I agree that your ds is testing you and will continue to do so. I hope he is calmer tomorrow. What I have always told my dd is that I always love her even when I am angry with her or when she is upset with me. Nothing will stop me. So the I hate you was always countered with I love you. We have an agreement that however upset or cross we are with one another, even if I’m shouting, she can always ask me for a hug. When she was younger, I repeated that I loved her often and made up the silly phrase that if she didn’t exist, I would have invented her. Idk how old she was but I could ask her the question of what would I do if she didn’t exist and she would tell me the answer. Now that she has a phone, we text little emojis, I can write and tell her how proud I am of her and how much I love her. As your dcs have these already, you can send them little love texts too and remind them why you are so proud of them. I’m a very tactile person, so I stroke her hair and kiss her on the forehead a lot.
It sounds as if you have a big heart. One thing I’ve learned is that your dc will deeply hurt you and tell you they don’t love you and all manner of things. I know it hurts terribly. When it first happened, I made a decision that I knew dd would say all manner of things to me, consequently, I wouldn’t get upset as I expect her to say things as I know she is letting off steam. If you act wounded with them, it will only increase their guilt, pain and shame, which will make the outbursts more likely to happen or for them to retreat into their shell.

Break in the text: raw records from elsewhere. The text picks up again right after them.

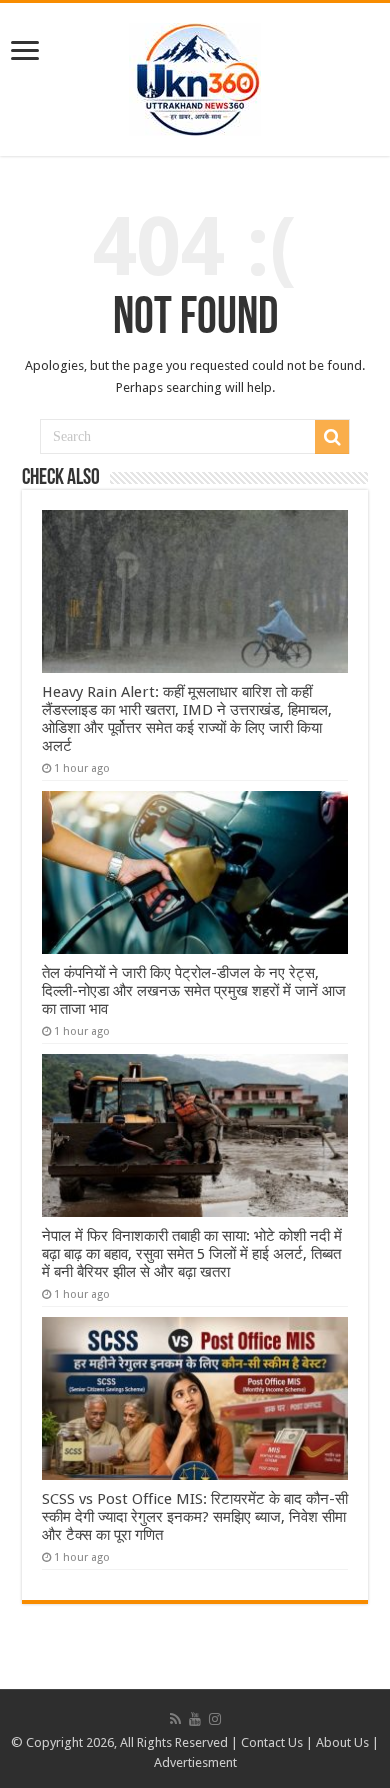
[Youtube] (195, 1719)
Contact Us (272, 1742)
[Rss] (175, 1719)
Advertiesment (195, 1762)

As for the punishment, I agree removing tech for a week is a terribly long time. Dds friend had her tablet taken away from her for 6 weeks once and that didn’t work either. Consequences, especially natural ones work better and if your dcs know what they are, they will be easier to accept. With dd when she was younger and more volatile, removal of her most favourite item at that particular moment was 24 hours and a week for serious offences, such as violence. For her it was her prized shoes or a doll. It sounds as if it could be tech for your ds.

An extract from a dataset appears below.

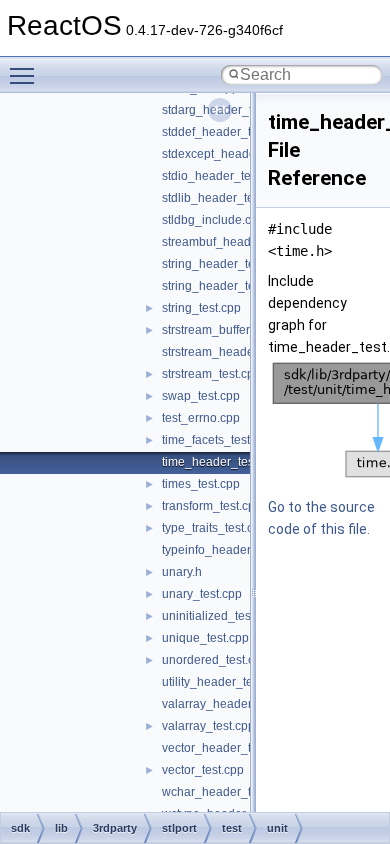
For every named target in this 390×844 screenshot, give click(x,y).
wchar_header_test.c (219, 792)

I think tomorrow is a fresh day and that you should be looking to ways you can apologise for making mistakes and for their father being flaky and you will never be like this with them. They need the message repeated that you are constant. If you model good behaviour, it will give your ds the ability to model it too. Then talk about how sad you are that your ds got so upset that he did x and y. And that you’re here to talk and cuddle because you are so sad when you see him so very upset and you want to help. Then tell your ds that at the moment, having the nerf gun is a bad idea and you are going to keep it safe for him until your ds can show he is able to treat you well - natural consequence. I’d use it as a symbol of his behaviour and maybe you can eventually make it into a little in joke between you about not getting it back until he’s 21 at this rate. Anything to to take the tension off. After you’ve had a chat, do aright, what fantastic thing shall we do today? Or I’ve planned x. Above all else, try and do something fun today as a family to get past the upset from last night and tell them you’ll give them the tablets back for half an hour this evening or failing that tomorrow morning.
As for the comments from other people, my suggestion is a sticking plaster for now and will work if consistent. But it does sound as if your ds, perhaps both your ds’s need some therapy and you’ve had some great suggestions. I do hope you have your family to support you. Being a single parent sounds like a lonely place and one, which requires very robust mental health so make sure you find a little bit of you time as well.